TASK TO COMPLETE |
Reproduce each line of the entries that carries "agent".

Collected data entries
■ ■ ■ ■

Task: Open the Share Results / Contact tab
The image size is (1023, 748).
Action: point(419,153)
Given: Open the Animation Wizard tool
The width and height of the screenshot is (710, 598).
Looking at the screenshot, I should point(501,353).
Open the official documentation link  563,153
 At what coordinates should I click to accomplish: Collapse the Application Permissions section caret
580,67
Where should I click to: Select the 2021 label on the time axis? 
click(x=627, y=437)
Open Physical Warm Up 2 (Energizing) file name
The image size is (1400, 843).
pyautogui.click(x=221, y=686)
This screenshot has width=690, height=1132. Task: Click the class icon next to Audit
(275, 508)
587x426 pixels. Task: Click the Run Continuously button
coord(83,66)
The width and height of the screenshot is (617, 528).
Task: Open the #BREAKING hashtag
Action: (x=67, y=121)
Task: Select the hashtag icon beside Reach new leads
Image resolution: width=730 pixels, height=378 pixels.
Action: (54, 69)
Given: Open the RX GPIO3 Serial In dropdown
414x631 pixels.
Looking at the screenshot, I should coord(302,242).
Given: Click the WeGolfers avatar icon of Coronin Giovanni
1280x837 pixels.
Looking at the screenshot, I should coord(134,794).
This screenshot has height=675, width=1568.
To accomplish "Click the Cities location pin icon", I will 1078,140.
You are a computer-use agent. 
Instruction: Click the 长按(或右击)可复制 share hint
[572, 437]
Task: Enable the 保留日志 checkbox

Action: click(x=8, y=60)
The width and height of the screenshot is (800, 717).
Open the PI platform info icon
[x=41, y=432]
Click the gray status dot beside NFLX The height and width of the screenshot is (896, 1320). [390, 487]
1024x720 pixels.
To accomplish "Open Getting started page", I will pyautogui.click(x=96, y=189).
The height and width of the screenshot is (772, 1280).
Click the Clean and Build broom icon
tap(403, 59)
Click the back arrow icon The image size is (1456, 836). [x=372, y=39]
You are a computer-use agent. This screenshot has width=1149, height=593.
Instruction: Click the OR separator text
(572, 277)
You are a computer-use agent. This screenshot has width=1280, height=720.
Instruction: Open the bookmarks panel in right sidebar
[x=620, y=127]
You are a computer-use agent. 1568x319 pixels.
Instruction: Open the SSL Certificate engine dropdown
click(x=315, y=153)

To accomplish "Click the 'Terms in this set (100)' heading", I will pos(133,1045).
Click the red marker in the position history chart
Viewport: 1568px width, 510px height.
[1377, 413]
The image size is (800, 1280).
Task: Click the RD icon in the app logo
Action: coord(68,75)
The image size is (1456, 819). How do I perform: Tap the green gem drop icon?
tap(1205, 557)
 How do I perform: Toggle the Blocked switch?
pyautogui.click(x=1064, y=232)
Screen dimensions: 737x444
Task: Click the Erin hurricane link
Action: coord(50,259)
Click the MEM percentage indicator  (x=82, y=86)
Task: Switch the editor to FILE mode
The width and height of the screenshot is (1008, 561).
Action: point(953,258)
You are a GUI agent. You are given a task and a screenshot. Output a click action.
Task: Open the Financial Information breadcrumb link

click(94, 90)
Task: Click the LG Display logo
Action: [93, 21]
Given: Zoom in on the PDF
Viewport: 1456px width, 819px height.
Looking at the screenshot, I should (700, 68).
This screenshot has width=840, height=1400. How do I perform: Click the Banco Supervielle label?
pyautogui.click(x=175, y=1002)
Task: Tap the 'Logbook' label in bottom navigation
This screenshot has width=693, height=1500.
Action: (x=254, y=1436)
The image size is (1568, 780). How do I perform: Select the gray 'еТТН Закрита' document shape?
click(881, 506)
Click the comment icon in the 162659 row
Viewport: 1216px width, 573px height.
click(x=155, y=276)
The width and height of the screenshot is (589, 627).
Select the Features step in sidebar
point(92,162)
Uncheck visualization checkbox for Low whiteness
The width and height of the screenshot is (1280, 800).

■ ■ ■ ■

TASK ANSWER |
You are a computer-use agent. 
You are a computer-use agent. This screenshot has width=1149, height=593.
You are a computer-use agent. This screenshot has width=1280, height=720.
You are a computer-use agent. 1568x319 pixels.
You are a GUI agent. You are given a task and a screenshot. Output a click action.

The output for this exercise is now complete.